Effects of intracerebroventricular administration of PGE1, E2 and F2alpha on electrically induced convulsions in mice.

Intracerebroventricular administration of prostaglandins E1 or E2 was shown to block, while PGF2alpha increased the incidence of tonic convulsion due to electroshock in mice. The Prostaglandins were administered intracerebroventicularly (i.c.v.) to conscious mice by a modification of Haley and McCormick's method (1) prior to a transcorneal maximal electroshock (MES) or a transcorneal supra-maximal electroshock (SMES). PGE1 and PGE2 i.c.v. blocked the tonic hindlimb extension (THE) and protected the animals from death induced by MES with ED50's for PGE1 and PGE2 for inhibition of the THE of 6.6 (4.3--12.0) microgram/mouse i.c.v. and 13.3 (8.9--22.4) microgram/mouse i.c.v. respectively.
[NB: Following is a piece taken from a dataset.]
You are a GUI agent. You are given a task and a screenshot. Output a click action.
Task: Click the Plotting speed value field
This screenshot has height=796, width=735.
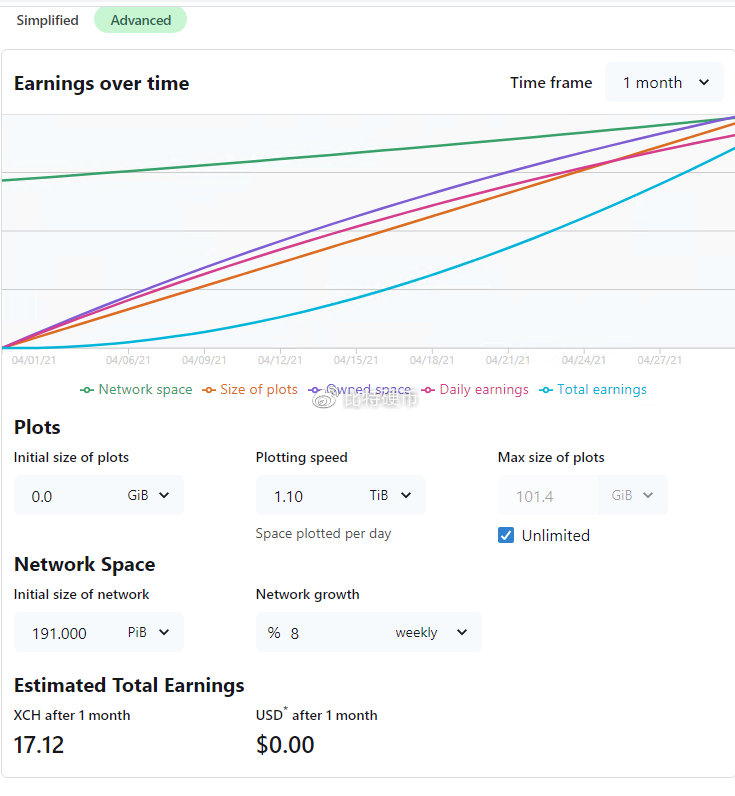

When PGE2 was administered intraperitoneally (i.p.) in doses as high as 4.0 mg/kg it did not block the THE. However, the duration of the THE as well as the mortality were reduced by doses of 0.5--4.0 mg/kg PGE2 i.p.. Both PGE1 and PGE2 were shown to cause a dose related significant (p less than .001) decrease in the duration of the THE with SMES in doses of 1--10 microgram/mouse i.c.v. for PGE1 and 2--40 microgram/mouse i.c.v. for PGE2. PGF2alpha, administered i.c.v. prior to a transcorneal electroshock equivalent to a current at the ED1 level, increased the incidence of the THE as well as the mortality in doses of 20--50 microgram/mouse.